Como tantas otras pelirrojas que pasaron por el mundo del cine, a Maureen también se le concedió el título de reina del tecnicolor, y también como muchas de ellas, con el paso del tiempo se acabó convirtiendo en una verdadera pelirroja de culto.

Además tuvo el placer de ser emparejada cinematográficamente con  “El Duque”, apodo con el que se conocía popularmente a John Wayne, llegando a protagonizar con él varios títulos exitosos que la hicieron enormemente querida entre el público.

Su origen irlandés no fue obstaculo que impidiera su debut ,con tan sólo 19 años ,en la Meca del cine, y este hecho no vino sino a confirmar que aquella pequeña niña tan interesada siempre por todo lo artístico, en verdad tenia ese don especial que tienen  sólo unas pocas , ya que  cuando se hizo toda una mujer pudo demostrar que el mundo del celuloide estaba hecho para ella.
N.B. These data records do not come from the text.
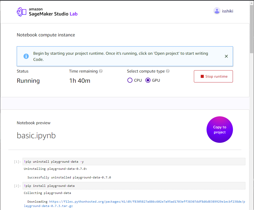
Task: Dismiss the project runtime info banner
Action: click(226, 56)
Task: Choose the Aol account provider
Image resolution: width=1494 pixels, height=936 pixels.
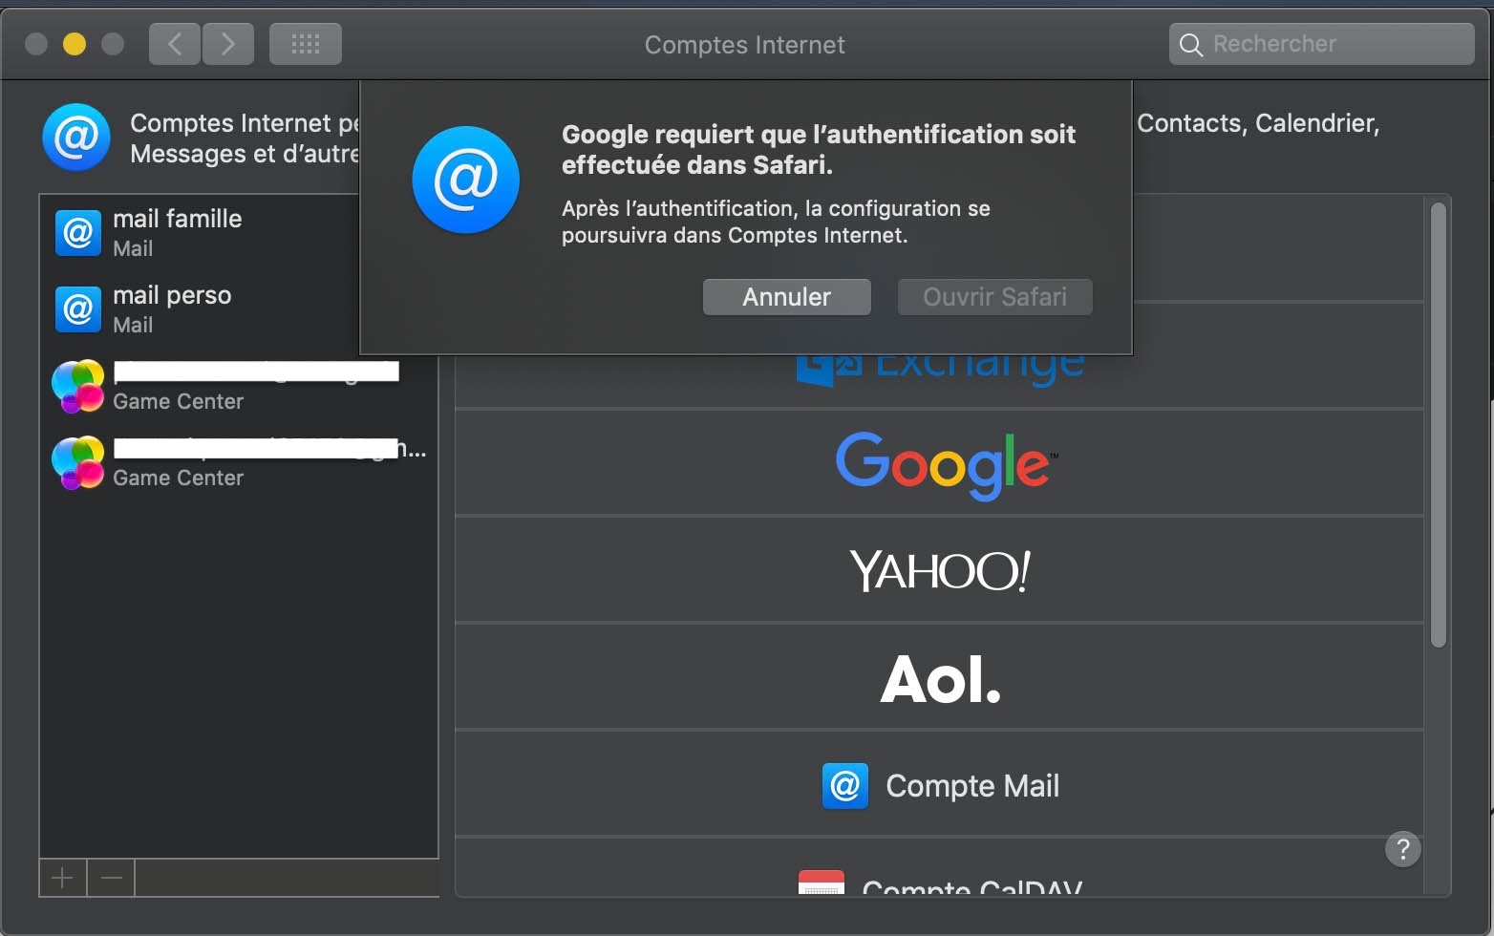Action: (941, 678)
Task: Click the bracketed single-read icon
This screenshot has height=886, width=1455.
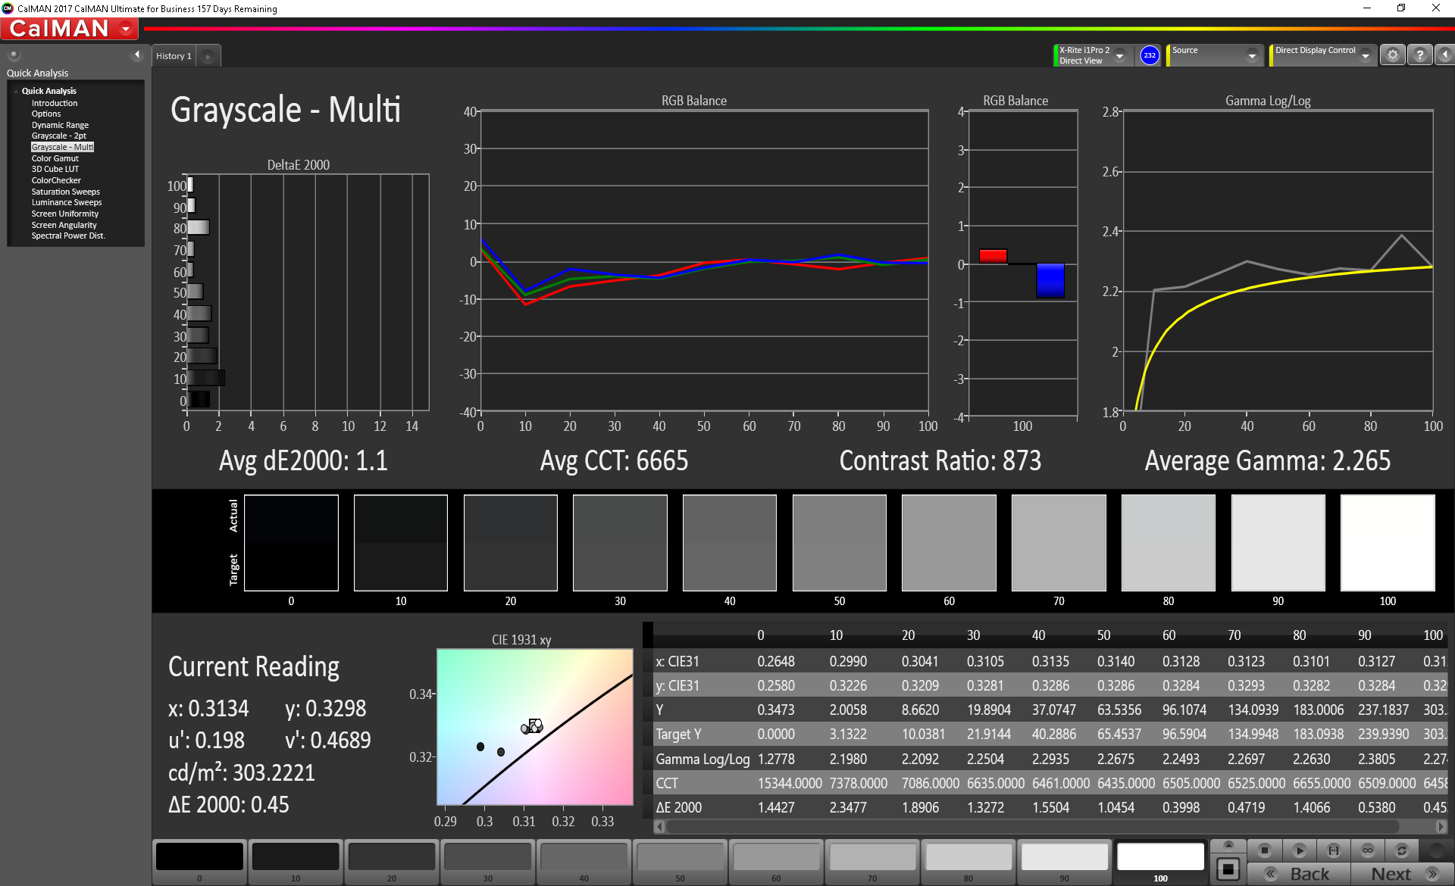Action: coord(1334,850)
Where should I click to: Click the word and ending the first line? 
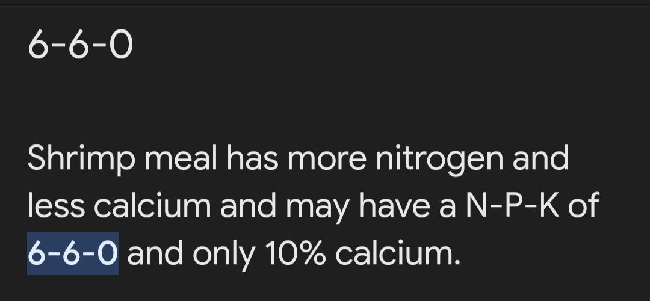click(540, 159)
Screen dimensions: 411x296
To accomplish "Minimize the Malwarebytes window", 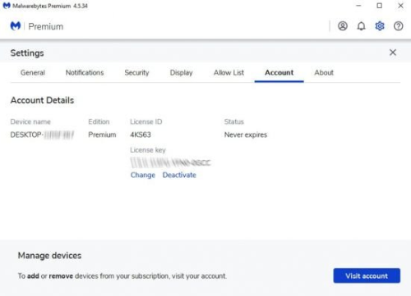I will click(x=358, y=6).
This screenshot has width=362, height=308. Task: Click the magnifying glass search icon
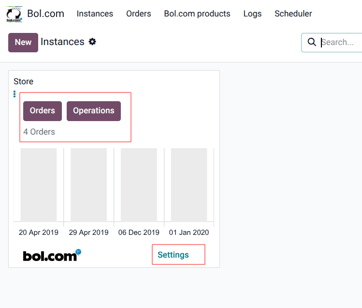312,42

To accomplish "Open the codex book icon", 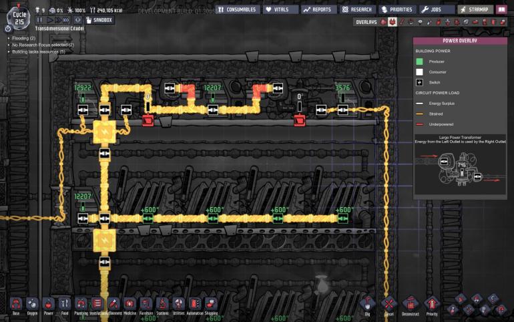I will tap(501, 9).
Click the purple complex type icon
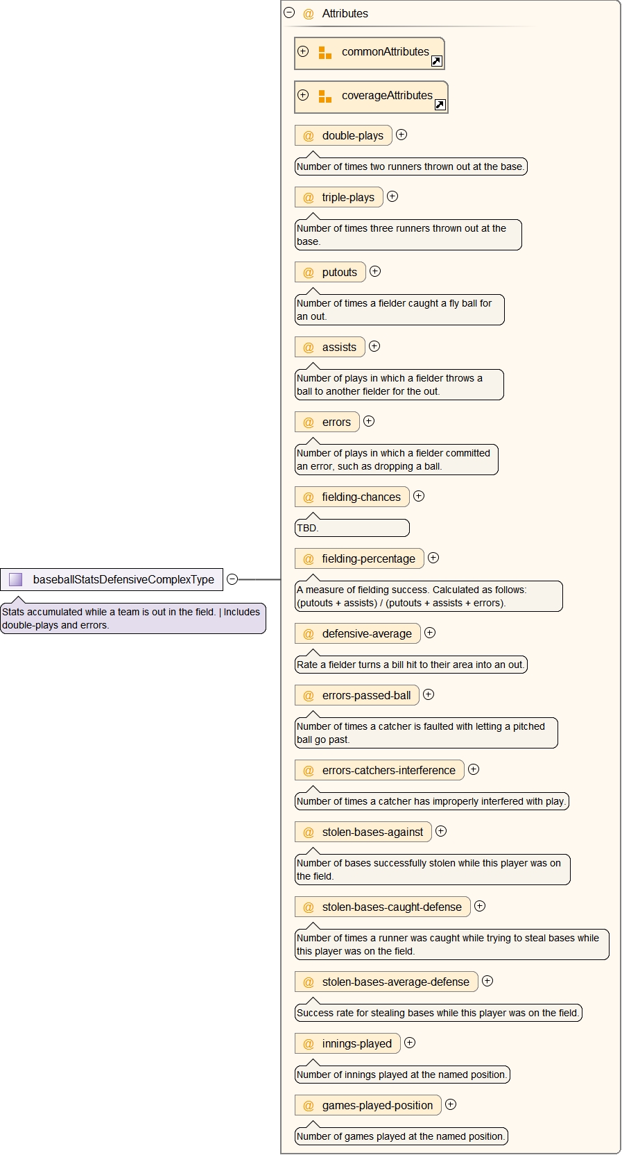Screen dimensions: 622x1155 (x=16, y=579)
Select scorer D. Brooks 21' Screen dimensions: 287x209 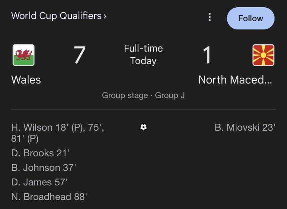click(41, 153)
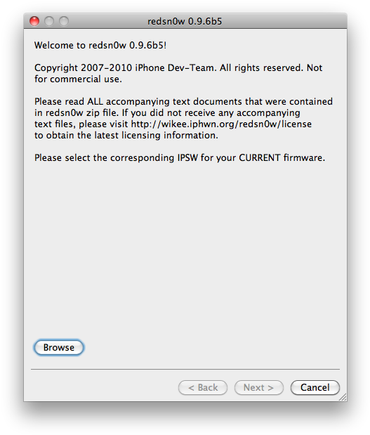
Task: Close the redsn0w window with red button
Action: (34, 21)
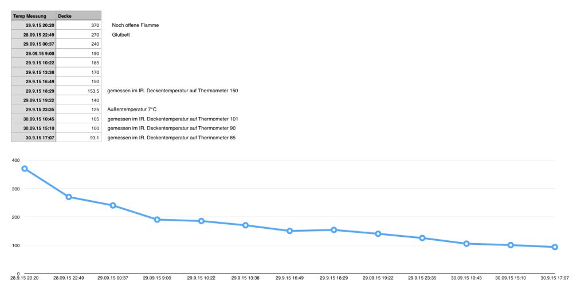This screenshot has height=285, width=573.
Task: Click the note ending "Thermometer 101"
Action: tap(172, 119)
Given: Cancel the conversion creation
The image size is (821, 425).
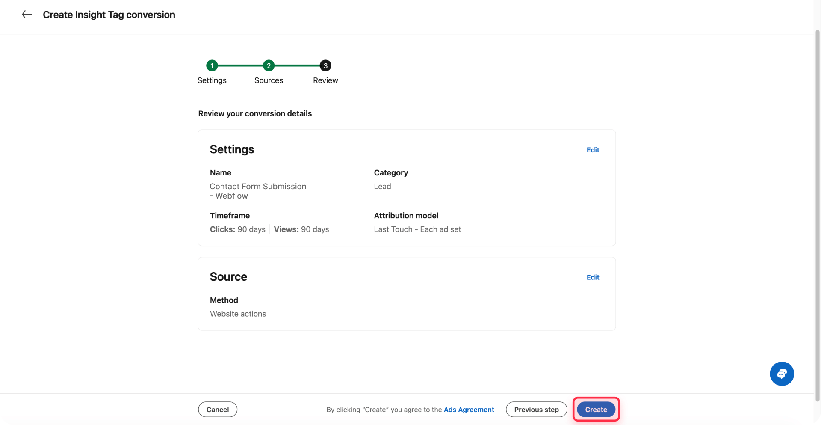Looking at the screenshot, I should (x=217, y=409).
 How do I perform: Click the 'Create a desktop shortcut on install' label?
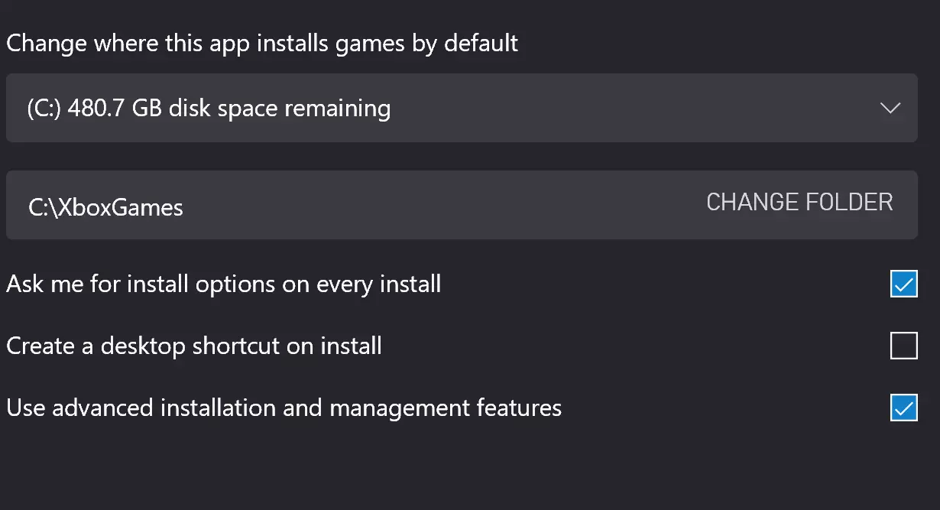pos(194,346)
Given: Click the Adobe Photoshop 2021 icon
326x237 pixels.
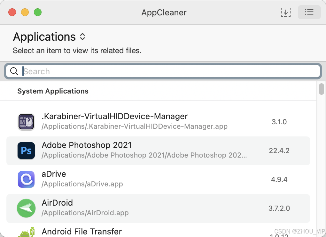Looking at the screenshot, I should (x=26, y=151).
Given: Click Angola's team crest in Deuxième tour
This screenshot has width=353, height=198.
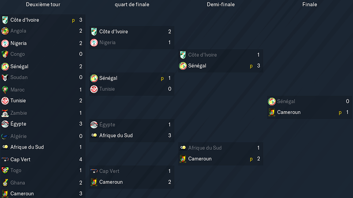Looking at the screenshot, I should tap(5, 31).
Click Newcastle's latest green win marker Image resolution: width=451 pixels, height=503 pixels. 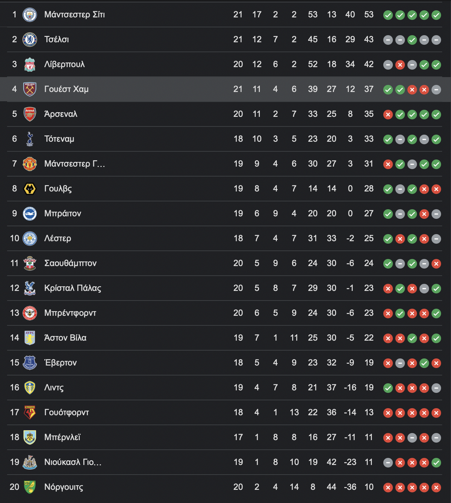click(436, 462)
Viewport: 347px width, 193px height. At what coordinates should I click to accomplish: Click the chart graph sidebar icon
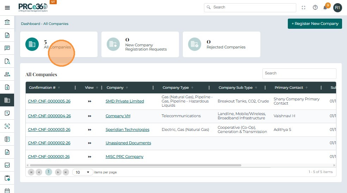tap(7, 165)
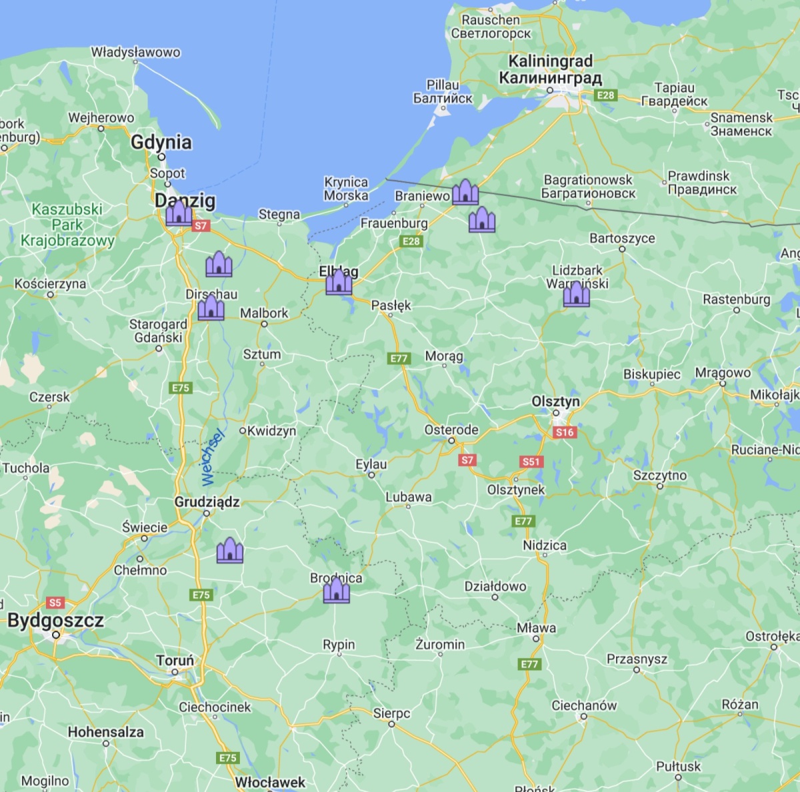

Maureen nació un 17 de Agosto de 1920 en Irlanda. Provenía de una familia de clase media alta, ya que su madre era cantante de ópera y su padre un próspero hombre de negocios, que además era copropietario de un equipo de fútbol. Tanto Maureen como sus seis hermanos demostraron tener una capacidad innata para el canto, obviamente este don lo habian heredado de la madre, y prácticamente todos se dedicaron a este bello arte. Así que Maureen comenzó su andadura artística mostrando sus facultades como cantante, para más tarde comenzar a interesarse por la interpretación, hecho que por otra parte le costaría numerosos conflictos con sus padres, que se oponían a que su hija se introdujera en el mundo del cine pensando que sería una perdida de tiempo.Parecían andar algo desencaminados al infravalorar de esta manera a Maureen, ya que poco después fue aceptada por méritos propios para estudiar en el prestigioso “Teatro de la Abadía”, donde aparte de canto pudo estudiar interpretación.

Al terminar sus estudios de contabilidad, su madre se empeñó en que lo hiciera para procurarse un buen futuro, decidió desplazarse a Londres para probar suerte en la carrera de actriz.

Atenta a todos los castings que surgían, Maureen decidió por fin presentarse a uno que promocionaba una importante productora inglesa, pero el desengaño de la joven fue inmenso al comprobar que de nada había servido, ya que el proyecto nunca llegó a consolidarse; lo que ella entonces ignoraba, es que un actor de renombre había observado su prueba, y había quedado encantado con su talento y su belleza, así que poco después sería demandada por el grandísimo actor Charles Laughton para intervenir en un film dirigido por Hitchcock, sería el ultimo que este fantástico director dirigiría en su Inglaterra natal, y que se llamaria “La posada de Jamaica”1939; en el film , que contó con Charles Laughton como actor principal, Hitchcock  logró combinar con acierto la intriga y la aventura logrando un resultado fascinante, al que Maureen por cierto contribuyó con su gran belleza. Teniendo como pigmalión al grandísimo actor británico, no es de extrañar que de nuevo apareciera junto a él en “Esmeralda, la zíngara”1939; la película, que fue para mi gusto la mejor adaptación que jamás se hiciera del libro de Victor Hugo “Nuestra señora de París”,nos ofreció una de las más notables interpretaciones de Laughton, que dió vida al infortunado Quasimodo, y a una bellísisma Maureen en el papel de la gitana Esmeralda,  que con tan sólo 19 años, demostró que pese a su edad se deselvolvía con soltura en el papel, aunque bien es cierto que surgieron críticas hacia su trabajo, pues muchos pensaron que le venía algo grande; aún con todos inconvenientes la figura de la actriz  se vió ensalzada gracias a esta producción, que fue la que verdaderamente la lanzó al estrellato, y que la convirtió en una actriz muy popular de la noche a la mañana.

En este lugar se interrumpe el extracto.